Exercise — Among the records below, find the line that has "Given: Open the WhatsApp icon in sidebar"; from there, give the lines again exactly, and stop after the line that has "Viewport: 596px width, 688px height.".

(Collected data)
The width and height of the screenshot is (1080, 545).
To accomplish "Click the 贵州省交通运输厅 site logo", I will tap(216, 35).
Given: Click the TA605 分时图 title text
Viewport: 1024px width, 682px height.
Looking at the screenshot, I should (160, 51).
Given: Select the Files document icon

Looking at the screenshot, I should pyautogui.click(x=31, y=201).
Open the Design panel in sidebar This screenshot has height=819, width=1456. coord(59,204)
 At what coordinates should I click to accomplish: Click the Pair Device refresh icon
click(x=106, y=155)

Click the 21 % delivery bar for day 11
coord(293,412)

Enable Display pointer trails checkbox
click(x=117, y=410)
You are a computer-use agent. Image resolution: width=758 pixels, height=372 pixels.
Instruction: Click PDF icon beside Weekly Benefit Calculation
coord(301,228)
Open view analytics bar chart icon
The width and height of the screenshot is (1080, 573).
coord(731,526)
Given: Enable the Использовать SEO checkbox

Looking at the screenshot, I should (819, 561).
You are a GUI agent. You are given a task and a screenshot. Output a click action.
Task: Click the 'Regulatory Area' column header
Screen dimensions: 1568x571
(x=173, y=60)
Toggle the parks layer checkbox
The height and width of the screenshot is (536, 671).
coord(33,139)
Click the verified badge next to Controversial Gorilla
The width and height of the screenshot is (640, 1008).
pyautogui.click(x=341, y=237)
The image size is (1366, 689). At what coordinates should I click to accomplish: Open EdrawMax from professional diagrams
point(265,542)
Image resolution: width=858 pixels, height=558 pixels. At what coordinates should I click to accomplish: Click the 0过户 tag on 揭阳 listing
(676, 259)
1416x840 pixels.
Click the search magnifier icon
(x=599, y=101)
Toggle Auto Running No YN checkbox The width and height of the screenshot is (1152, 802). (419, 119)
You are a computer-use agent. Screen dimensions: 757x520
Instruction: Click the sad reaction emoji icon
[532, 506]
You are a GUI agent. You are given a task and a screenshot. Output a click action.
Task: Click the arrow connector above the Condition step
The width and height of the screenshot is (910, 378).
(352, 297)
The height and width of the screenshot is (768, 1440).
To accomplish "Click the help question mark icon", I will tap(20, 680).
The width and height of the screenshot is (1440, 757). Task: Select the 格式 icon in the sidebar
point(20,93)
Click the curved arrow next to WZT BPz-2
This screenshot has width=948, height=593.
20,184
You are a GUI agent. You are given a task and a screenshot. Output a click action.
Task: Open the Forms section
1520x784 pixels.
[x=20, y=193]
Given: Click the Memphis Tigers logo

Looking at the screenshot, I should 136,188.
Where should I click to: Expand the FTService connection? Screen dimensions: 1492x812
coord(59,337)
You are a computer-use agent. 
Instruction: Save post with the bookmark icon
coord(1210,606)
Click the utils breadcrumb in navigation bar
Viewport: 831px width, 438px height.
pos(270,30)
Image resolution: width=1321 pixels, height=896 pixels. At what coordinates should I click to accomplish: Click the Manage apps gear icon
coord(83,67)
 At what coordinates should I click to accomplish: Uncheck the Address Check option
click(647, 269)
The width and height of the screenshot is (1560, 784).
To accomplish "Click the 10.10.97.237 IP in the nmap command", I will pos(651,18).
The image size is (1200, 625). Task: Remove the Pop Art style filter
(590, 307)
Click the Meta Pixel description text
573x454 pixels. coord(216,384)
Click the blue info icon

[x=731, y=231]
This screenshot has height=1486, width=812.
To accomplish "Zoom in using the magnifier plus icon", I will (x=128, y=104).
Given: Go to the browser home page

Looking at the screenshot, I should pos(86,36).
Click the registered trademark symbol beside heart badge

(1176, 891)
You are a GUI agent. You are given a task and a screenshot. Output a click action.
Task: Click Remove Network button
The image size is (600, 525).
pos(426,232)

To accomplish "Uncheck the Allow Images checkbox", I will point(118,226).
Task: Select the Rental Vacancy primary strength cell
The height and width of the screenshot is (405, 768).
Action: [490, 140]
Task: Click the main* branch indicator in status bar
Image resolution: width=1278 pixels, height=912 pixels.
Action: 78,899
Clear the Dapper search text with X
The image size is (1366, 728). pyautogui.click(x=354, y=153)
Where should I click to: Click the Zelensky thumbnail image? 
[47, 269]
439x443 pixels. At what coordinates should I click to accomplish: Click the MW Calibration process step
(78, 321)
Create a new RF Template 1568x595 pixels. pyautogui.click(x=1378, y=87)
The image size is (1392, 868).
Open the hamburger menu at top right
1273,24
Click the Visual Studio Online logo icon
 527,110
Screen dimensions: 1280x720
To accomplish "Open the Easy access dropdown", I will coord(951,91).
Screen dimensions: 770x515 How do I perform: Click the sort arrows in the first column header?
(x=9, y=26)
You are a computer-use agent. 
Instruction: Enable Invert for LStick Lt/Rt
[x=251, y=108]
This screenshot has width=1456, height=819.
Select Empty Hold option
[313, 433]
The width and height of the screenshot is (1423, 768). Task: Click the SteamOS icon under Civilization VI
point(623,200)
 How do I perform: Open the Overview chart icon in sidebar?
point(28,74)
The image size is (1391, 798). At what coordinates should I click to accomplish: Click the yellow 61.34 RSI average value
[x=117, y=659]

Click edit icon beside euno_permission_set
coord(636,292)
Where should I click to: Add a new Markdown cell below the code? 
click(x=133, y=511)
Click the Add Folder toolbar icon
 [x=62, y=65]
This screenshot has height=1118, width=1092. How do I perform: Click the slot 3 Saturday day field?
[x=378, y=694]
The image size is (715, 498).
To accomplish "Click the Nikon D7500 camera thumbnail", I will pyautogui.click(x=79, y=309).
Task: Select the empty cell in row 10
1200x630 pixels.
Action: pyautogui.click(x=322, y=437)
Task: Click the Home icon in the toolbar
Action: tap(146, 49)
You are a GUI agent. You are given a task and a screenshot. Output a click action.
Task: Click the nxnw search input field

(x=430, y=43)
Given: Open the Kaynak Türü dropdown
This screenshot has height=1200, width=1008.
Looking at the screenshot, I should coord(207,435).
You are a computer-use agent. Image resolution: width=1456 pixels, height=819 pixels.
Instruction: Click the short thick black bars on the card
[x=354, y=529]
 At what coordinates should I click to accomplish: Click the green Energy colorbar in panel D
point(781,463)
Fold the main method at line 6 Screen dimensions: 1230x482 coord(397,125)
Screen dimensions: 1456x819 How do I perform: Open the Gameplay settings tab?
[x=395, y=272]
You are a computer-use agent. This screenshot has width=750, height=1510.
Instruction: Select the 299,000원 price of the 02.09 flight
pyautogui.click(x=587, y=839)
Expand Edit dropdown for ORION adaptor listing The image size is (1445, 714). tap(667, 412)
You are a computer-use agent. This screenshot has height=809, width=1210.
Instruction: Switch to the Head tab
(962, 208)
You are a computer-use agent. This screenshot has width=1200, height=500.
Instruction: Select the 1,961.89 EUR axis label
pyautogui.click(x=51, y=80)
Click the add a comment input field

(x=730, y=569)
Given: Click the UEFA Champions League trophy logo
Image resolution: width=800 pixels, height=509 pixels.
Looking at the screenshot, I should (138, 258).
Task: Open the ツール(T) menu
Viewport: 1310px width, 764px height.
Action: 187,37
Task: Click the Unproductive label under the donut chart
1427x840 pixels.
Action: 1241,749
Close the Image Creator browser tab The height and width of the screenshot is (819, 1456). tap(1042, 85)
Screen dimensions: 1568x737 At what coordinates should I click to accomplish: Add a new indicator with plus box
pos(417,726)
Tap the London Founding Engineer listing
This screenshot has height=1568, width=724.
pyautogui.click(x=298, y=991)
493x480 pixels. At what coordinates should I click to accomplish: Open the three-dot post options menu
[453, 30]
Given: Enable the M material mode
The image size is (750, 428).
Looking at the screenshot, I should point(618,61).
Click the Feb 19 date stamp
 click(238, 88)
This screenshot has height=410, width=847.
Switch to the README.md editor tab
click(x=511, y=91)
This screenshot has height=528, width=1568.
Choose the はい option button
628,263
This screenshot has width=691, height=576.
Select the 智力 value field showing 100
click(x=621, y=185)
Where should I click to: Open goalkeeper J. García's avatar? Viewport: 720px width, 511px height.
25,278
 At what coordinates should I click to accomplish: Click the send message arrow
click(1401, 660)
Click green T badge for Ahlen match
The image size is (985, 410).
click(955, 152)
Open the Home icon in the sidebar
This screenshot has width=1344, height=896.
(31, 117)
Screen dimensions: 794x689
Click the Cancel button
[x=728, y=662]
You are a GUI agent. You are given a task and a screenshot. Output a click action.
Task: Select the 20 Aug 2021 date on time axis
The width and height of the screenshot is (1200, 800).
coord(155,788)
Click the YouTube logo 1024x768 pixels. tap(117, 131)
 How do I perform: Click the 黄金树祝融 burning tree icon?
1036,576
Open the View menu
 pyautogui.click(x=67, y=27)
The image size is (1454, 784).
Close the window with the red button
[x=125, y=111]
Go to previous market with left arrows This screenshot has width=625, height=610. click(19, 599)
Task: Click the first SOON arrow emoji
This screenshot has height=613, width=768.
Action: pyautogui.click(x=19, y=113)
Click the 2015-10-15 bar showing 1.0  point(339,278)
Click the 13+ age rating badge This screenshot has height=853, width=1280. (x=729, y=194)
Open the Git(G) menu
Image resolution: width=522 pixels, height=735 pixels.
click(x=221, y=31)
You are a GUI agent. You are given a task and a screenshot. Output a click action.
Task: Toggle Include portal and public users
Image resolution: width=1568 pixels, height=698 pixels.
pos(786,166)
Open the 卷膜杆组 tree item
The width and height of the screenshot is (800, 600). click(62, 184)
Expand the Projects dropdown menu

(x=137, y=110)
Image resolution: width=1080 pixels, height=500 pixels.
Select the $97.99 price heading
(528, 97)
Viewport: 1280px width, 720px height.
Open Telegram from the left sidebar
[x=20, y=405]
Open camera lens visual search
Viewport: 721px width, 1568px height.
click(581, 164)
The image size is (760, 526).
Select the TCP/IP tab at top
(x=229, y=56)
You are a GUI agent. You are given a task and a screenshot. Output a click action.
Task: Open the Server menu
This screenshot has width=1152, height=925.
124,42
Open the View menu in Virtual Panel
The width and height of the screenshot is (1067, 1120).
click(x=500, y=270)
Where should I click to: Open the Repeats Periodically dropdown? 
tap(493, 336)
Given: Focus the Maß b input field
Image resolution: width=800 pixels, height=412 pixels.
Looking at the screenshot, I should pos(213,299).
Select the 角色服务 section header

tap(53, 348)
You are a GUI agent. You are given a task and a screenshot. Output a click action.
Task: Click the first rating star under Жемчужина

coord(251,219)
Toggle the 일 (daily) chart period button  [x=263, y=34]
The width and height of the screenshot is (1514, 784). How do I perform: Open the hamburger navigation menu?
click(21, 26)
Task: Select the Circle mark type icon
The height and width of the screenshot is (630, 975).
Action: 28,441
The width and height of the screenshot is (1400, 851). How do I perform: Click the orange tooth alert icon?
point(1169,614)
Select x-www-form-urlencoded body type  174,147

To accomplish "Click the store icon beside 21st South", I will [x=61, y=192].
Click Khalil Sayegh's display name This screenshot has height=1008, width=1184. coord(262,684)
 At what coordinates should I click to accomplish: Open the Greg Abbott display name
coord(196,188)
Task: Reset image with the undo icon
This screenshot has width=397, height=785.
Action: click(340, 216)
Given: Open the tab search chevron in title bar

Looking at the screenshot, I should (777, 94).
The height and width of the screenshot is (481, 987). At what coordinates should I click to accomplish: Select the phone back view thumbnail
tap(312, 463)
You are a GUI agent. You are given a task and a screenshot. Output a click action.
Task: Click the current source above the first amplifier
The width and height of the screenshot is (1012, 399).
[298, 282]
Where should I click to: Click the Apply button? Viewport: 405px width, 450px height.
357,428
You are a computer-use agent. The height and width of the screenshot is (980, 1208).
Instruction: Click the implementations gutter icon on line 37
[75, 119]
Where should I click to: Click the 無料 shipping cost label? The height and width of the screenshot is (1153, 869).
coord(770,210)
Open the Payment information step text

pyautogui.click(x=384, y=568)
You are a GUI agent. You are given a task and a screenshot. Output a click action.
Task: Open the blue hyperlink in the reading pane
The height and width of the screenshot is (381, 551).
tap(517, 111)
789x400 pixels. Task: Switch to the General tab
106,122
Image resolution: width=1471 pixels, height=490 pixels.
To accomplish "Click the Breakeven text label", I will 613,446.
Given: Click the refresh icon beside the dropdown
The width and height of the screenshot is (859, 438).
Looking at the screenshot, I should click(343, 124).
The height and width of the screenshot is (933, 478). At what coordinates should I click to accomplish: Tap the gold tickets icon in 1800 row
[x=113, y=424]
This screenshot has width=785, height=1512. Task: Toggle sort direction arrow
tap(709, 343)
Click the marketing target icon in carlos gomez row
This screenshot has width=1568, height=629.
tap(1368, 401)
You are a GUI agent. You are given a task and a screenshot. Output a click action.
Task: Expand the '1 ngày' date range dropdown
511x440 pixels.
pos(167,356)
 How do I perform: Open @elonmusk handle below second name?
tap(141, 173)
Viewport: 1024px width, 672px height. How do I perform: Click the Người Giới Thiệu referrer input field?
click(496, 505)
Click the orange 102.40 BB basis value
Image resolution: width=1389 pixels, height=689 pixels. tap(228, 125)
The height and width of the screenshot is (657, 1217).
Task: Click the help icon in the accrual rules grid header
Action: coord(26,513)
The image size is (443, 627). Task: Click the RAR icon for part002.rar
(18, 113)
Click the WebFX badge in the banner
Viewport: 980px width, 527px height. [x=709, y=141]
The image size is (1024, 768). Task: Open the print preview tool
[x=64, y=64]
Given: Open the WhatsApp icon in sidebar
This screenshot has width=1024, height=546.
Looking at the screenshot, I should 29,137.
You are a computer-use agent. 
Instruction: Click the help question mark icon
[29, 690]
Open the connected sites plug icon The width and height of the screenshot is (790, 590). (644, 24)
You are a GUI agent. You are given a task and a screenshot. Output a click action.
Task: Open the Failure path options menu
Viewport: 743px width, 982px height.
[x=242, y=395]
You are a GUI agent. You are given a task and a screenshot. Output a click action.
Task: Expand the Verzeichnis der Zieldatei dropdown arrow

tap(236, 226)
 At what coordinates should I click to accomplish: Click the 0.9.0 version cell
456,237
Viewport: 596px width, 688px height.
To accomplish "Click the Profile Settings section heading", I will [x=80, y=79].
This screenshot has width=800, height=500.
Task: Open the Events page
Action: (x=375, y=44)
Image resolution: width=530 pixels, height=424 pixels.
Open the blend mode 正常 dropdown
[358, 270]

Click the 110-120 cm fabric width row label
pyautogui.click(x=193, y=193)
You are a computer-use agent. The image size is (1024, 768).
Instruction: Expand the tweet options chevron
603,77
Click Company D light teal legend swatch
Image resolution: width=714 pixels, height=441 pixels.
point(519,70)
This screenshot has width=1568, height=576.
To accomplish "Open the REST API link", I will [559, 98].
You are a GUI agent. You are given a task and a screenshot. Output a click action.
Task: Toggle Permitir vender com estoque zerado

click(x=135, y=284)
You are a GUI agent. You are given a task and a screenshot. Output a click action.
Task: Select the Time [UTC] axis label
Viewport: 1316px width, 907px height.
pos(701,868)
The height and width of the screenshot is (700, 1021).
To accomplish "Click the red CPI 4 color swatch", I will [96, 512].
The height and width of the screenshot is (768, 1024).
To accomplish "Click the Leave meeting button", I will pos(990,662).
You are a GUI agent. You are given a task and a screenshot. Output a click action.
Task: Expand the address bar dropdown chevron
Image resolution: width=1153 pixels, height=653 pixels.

Result of this task —
Given: Open the WhatsApp icon in sidebar
This screenshot has width=1024, height=546.
Looking at the screenshot, I should 29,137.
You are a computer-use agent. 
Instruction: Click the help question mark icon
[29, 690]
Open the connected sites plug icon The width and height of the screenshot is (790, 590). (644, 24)
You are a GUI agent. You are given a task and a screenshot. Output a click action.
Task: Open the Failure path options menu
Viewport: 743px width, 982px height.
[x=242, y=395]
You are a GUI agent. You are given a task and a screenshot. Output a click action.
Task: Expand the Verzeichnis der Zieldatei dropdown arrow

tap(236, 226)
 At what coordinates should I click to accomplish: Click the 0.9.0 version cell
456,237
Viewport: 596px width, 688px height.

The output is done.